This recipe has been crafted specifically for the Omica pizza oven. It has been created as best style of dough for our gas pizza oven. There are of course many other methods for making pizza dough that you can try out. Thank you to Antonio at Pizza San Carlo for creating the perfect pizza for us.
Dough Ingredients
- 1kg Tipo ‘00’ flour with a high gluten content. Use strong bread flour with high gluten content as an alternative.
- 2g dry active yeast
- 600ml cold water
- 25-30g table salt
This recipe will give you 7 dough balls of 230g each. Making 7 pizzas of the perfect size to fit in the Omica pizza oven. The approximate cost of making each pizza base is about 20p each. But this does depend on the quality of ingredients purchased.
Dough Method - Overnight prove method.
- In a large bowl combine the 4 ingredients in this order. Water, flour, yeast & salt.
- Combine these ingredients together for 5 minutes.
- Leave to rest for 10 minutes and cover with cling film or tea towel if you prefer.
- Kneed the dough for 5 minutes on a board adding flour to the surface to prevent sticking.
- Leave to rest for another 10 minutes and cover with cling film or tea towel.
- Kneed the dough for another 5 minutes.
- Leave to rest for between 30 and 60 minutes and cover with cling film or tea towel.
- Divide the dough into 7 equal dough balls of about 230g each.
- Place the dough balls in a flat container to prove overnight (12-18 hours is best).
Just before you are ready to cook your pizza remove a dough ball from the container. Dust a board and stretch the dough with your hands into a round flat shape. The dough should be about 10 inches in diameter. Make sure the dough a little thicker around the edges to create a beautiful bubbly crust and crispy base.
Now you are ready to create your pizza toppings.
Quick Pizza Dough recipe
Dough Ingredients
- 1kg Tipo ‘00’ flour with a high gluten content. Use strong bread flour with high gluten content as an alternative.
- 14g dry active yeast (2 sachets)
- 650ml lukewarm water
- 1 tablespoon caster sugar or honey
- 3 tablespoons extra virgin olive oil
- 10g table salt
This recipe will give you 7 pizzas of the perfect size to fit in the Omica pizza oven. The approximate cost of making each pizza base is about 20p each. But this does depend on the quality of ingredients purchased.
Dough Method - Quick and easy method.
- In a jug combine the lukewarm water, olive oil, yeast and the sugar or honey. Leave for 5 minutes to start the fermentation process.
- In a large bowl mix together the flour and salt and make a well in the middle.

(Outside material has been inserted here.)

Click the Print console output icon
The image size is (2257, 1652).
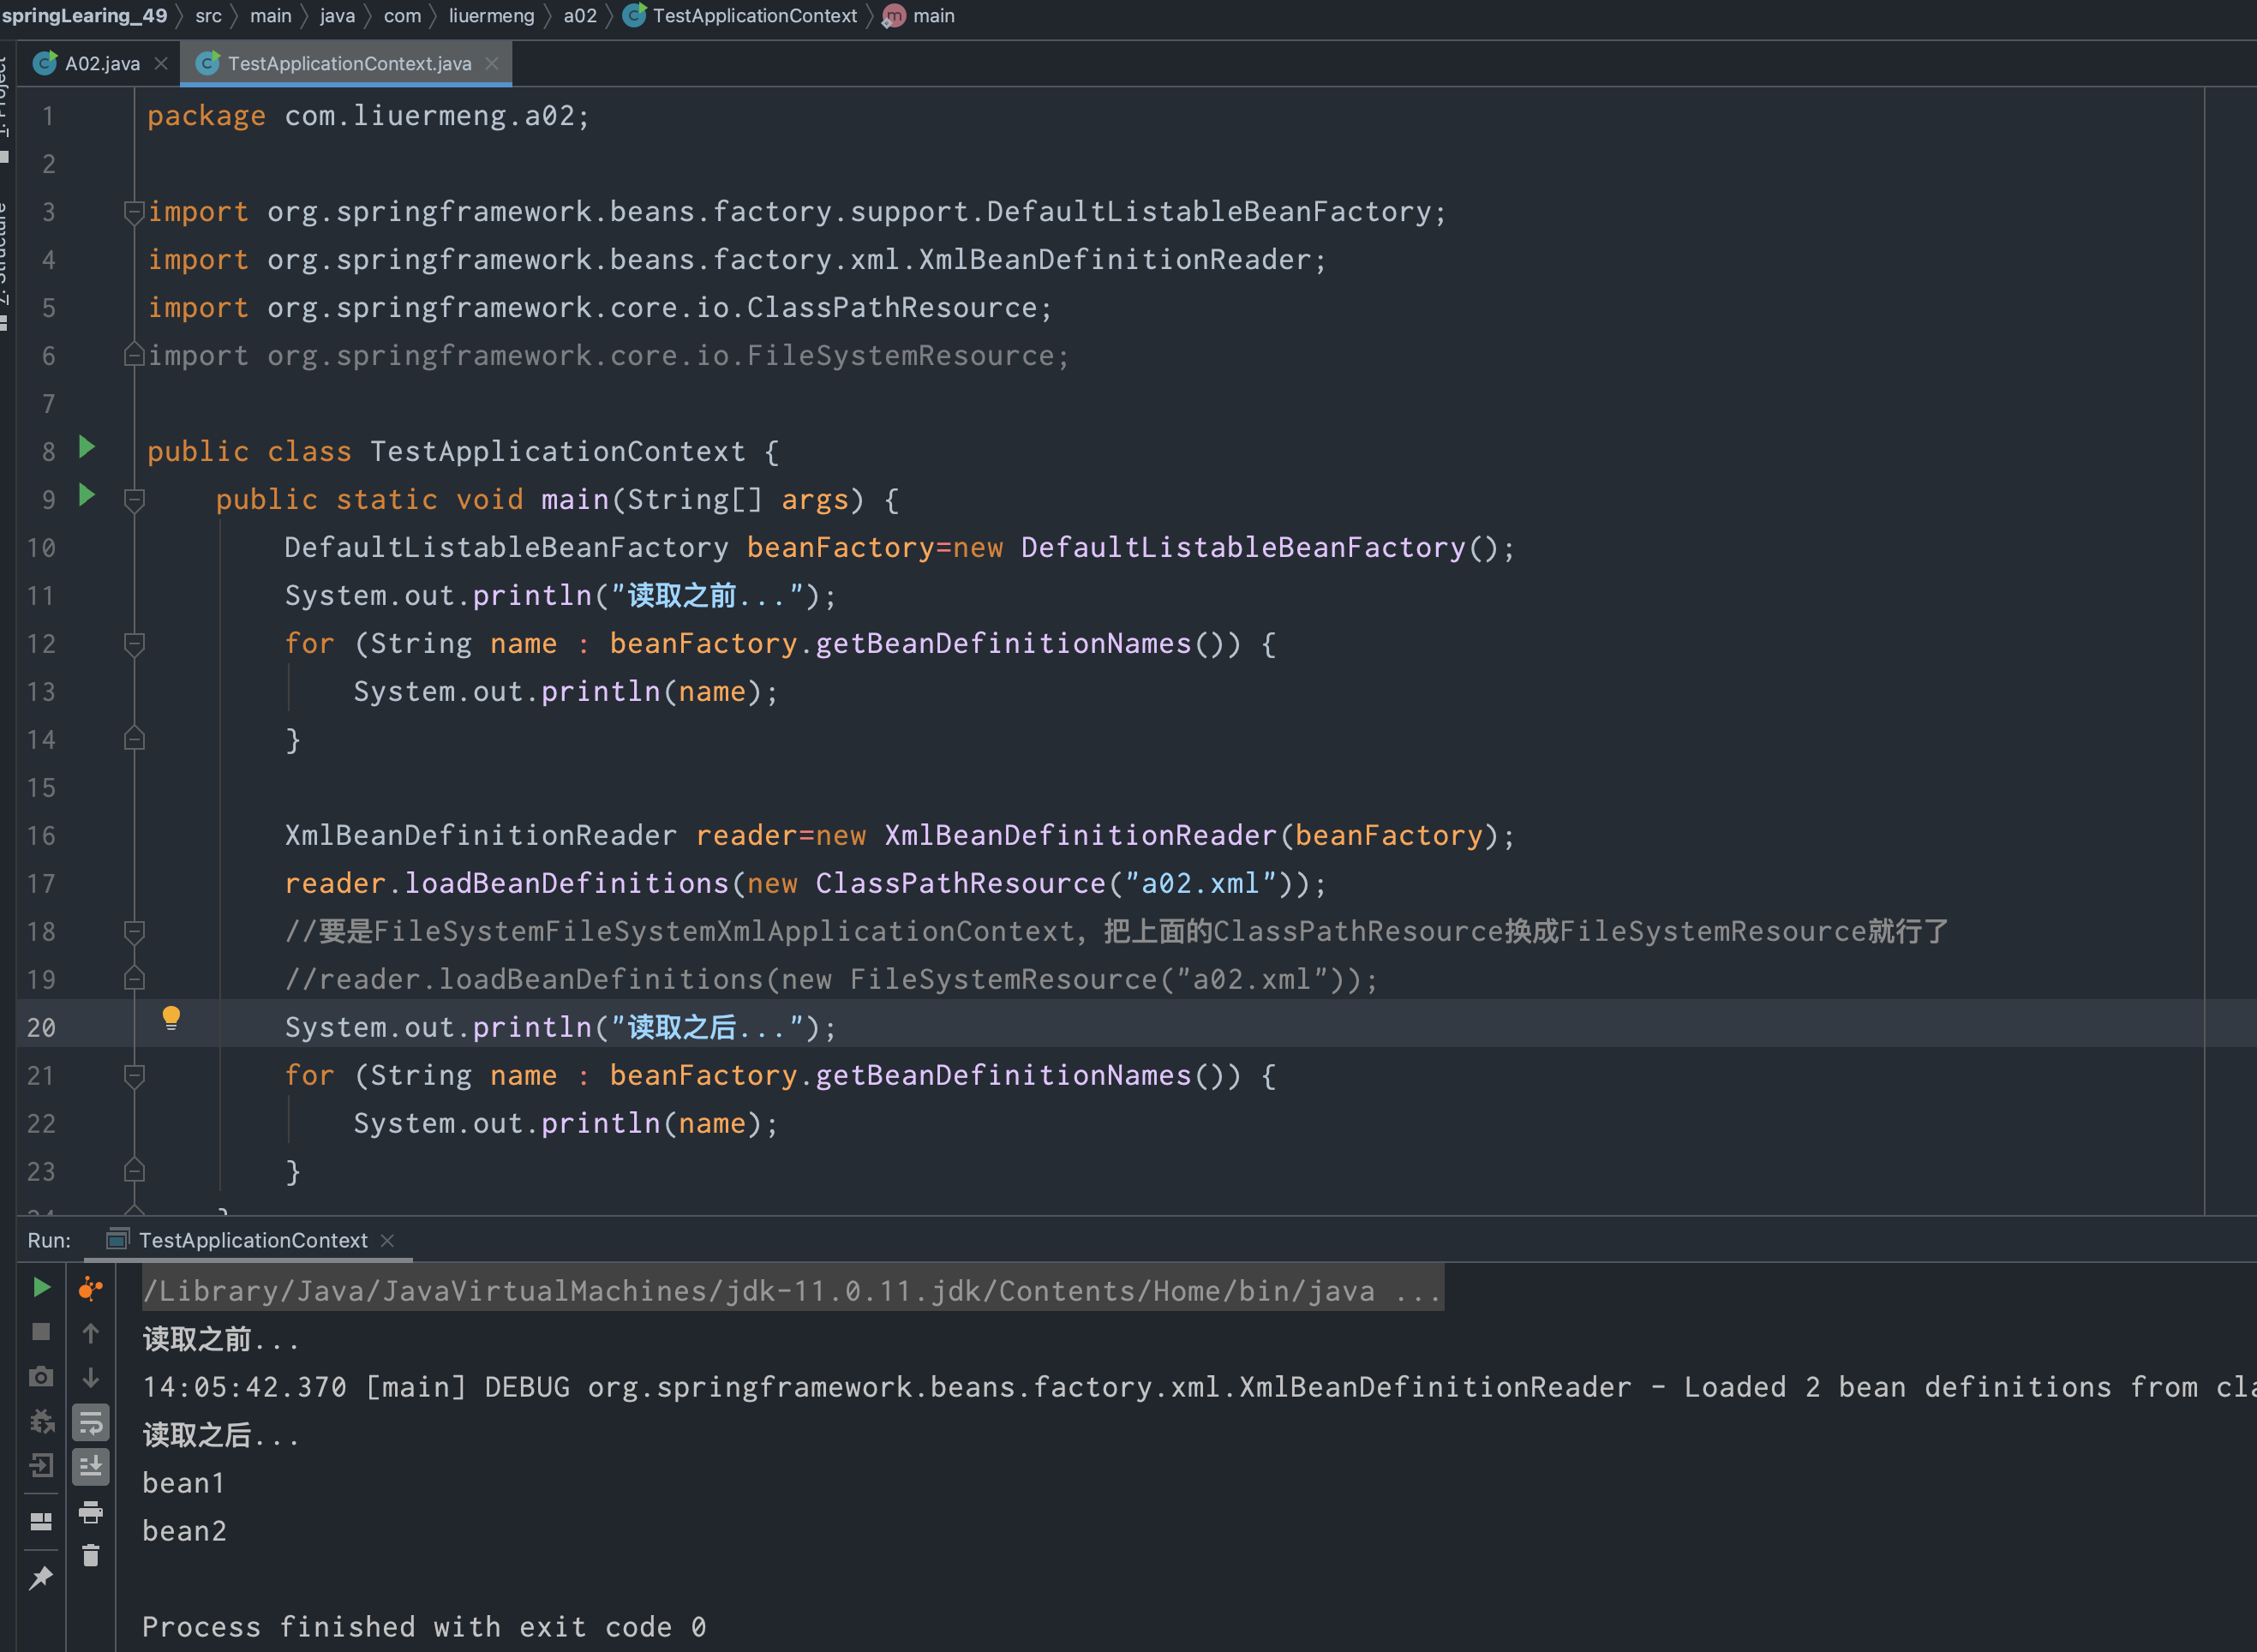[91, 1512]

- Pour the liquid into the well.
- Mix the liquid into the flour and when it comes together, work the rest of the flour in with your clean hands.
- Kneed the dough for 5-10 minutes on a board adding flour to the surface to prevent sticking. The dough should be smooth and springy.

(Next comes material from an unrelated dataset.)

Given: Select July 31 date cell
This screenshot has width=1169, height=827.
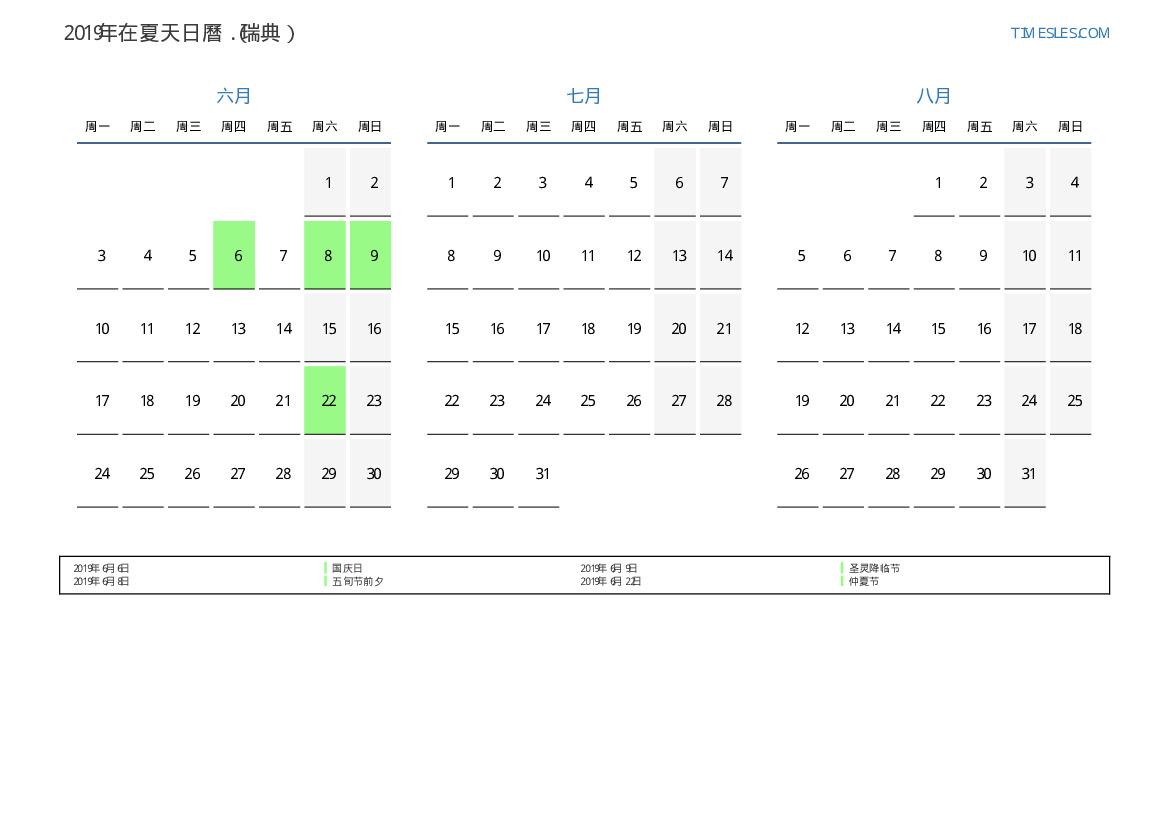Looking at the screenshot, I should click(x=542, y=474).
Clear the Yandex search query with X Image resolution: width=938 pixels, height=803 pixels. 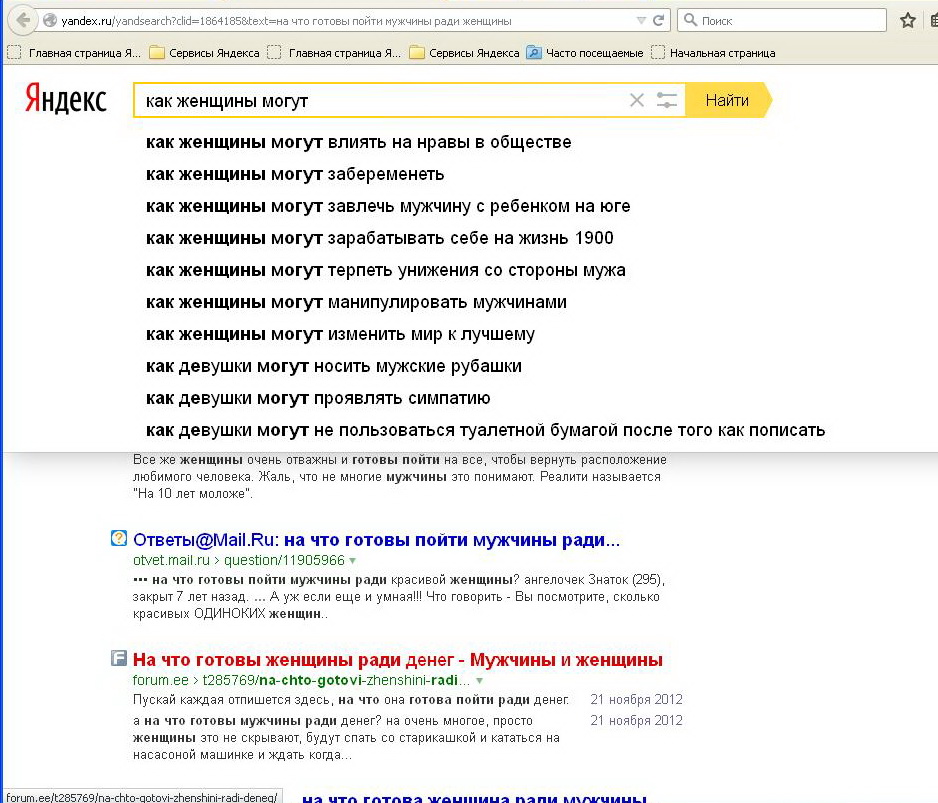[x=637, y=100]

- Cover the bowl in cling film or a tea towel. Leave to prove in a warm place for about 1 hour until it has doubled in size.
- Remove the dough to a flour-dusted surface. Knock the dough back by kneading it a little to push the air out with your hands.
- Divide the dough into 7 equal dough balls of about 230g each.
- Either use instantly or store in the fridge covered in cling film until ready to use.
Just before you are ready to cook your pizza remove a dough ball from the container. Dust a board and stretch the dough with your hands into a round flat shape. The dough should be about 10 inches in diameter. Make sure the dough a little thicker around the edges to create a beautiful bubbly crust and crispy base. If you prefer roll the pizza out with a rolling pin.
Now you are ready to create your pizza toppings.